From the Guidelines
Diabetes insipidus is primarily treated with desmopressin (DDAVP) for central diabetes insipidus and thiazide diuretics like hydrochlorothiazide for nephrogenic diabetes insipidus, with treatment individualized based on the specific type of diabetes insipidus and patient characteristics. The treatment approach for diabetes insipidus varies depending on the type of the condition. For central diabetes insipidus, desmopressin is typically started at 10 mcg intranasally once or twice daily, 0.1-0.2 mg orally twice daily, or 1-2 mcg subcutaneously or intravenously as needed, with the dose adjusted based on symptom control and serum sodium levels 1. In contrast, for nephrogenic diabetes insipidus, thiazide diuretics like hydrochlorothiazide (25-50 mg daily) are often used, sometimes combined with amiloride (5-10 mg daily) or indomethacin (25-50 mg three times daily) 1. Patients should monitor fluid intake and output, maintain adequate hydration, and have regular electrolyte checks. Desmopressin works by replacing the missing antidiuretic hormone (vasopressin) in central diabetes insipidus, while thiazides paradoxically reduce urine output in nephrogenic diabetes insipidus by promoting sodium and water reabsorption in the proximal tubule, reducing water delivery to the collecting duct where the defect exists 1. Additionally, recommendations for treatment and follow-up in children with nephrogenic diabetes insipidus include free access to fluid, normal-for-age milk intake, and considering tube feeding in infants and children with repeated episodes of vomiting and dehydration and/or failure to thrive 1. It is essential to individualize treatment based on the specific type of diabetes insipidus and patient characteristics, and to monitor treatment efficacy via urine osmolality, urine output, weight gain, and growth. Ongoing drug treatment should be based on the balance of apparent efficacy and concern over development of side effects, and patients with nephrogenic diabetes insipidus should be followed by a multidisciplinary team that includes a (paediatric) nephrologist, dietitian, psychologist, social worker, and urologist.
From the FDA Drug Label
Desmopressin Acetate Injection is indicated as antidiuretic replacement therapy in the management of central (cranial) diabetes insipidus and for the management of the temporary polyuria and polydipsia following head trauma or surgery in the pituitary region Desmopressin Acetate Injection is ineffective and not indicated for the treatment of nephrogenic diabetes insipidus.
Medications for Diabetes Insipidus:
- Desmopressin acetate is used to treat central diabetes insipidus.
- It is not effective for nephrogenic diabetes insipidus. Key points to consider when using desmopressin acetate for diabetes insipidus:
- Monitor serum sodium levels before and during treatment.
- Restrict free water intake to prevent hyponatremia.
- Use with caution in patients at increased risk of severe hyponatremia 2.
From the Research
Diabetes Insipidus Medications
- Desmopressin is recognized as the drug of choice for central diabetes insipidus due to its selective antidiuretic activity 3.

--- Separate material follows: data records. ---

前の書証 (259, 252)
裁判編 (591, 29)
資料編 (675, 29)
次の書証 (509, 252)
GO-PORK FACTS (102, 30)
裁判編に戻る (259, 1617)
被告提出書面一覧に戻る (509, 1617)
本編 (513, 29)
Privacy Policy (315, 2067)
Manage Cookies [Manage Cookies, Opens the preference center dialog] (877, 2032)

- It has a greatly enhanced therapeutic profile compared to previously available treatments, allowing more specific antidiuresis without adverse reactions 3.
- Desmopressin is available for intranasal and parenteral administration, with antidiuretic doses ranging from 10 to 40 micrograms intranasally and from 2 to 4 micrograms intravenously or subcutaneously 3.
Administration and Dosage
- The management of central diabetes insipidus has been greatly simplified by the introduction of desmopressin, with its ease of administration, safety, and tolerability making it the first-line agent for outpatient treatment 4.
- Desmopressin orally disintegrating tablet (ODT) has been shown to be effective and safe in patients with central diabetes insipidus, with similar antidiuresis to intranasal desmopressin 5.
- The mean daily dose ratio of intranasal desmopressin to desmopressin ODT was 1:24, but a wide range was observed across individuals to maintain adequate antidiuretic effect 5.
Side Effects and Considerations
- The major complication of desmopressin therapy is water intoxication and hyponatremia, which can be reduced by careful dose titration and close monitoring of serum osmolality 4.
- Hyponatraemia was generally mild and managed by dose titration in patients treated with desmopressin ODT 5.
- Oral desmopressin is used in the majority of patients, including infants and toddlers, with wide inter-individual variation in dose requirement and dosing intervals 6.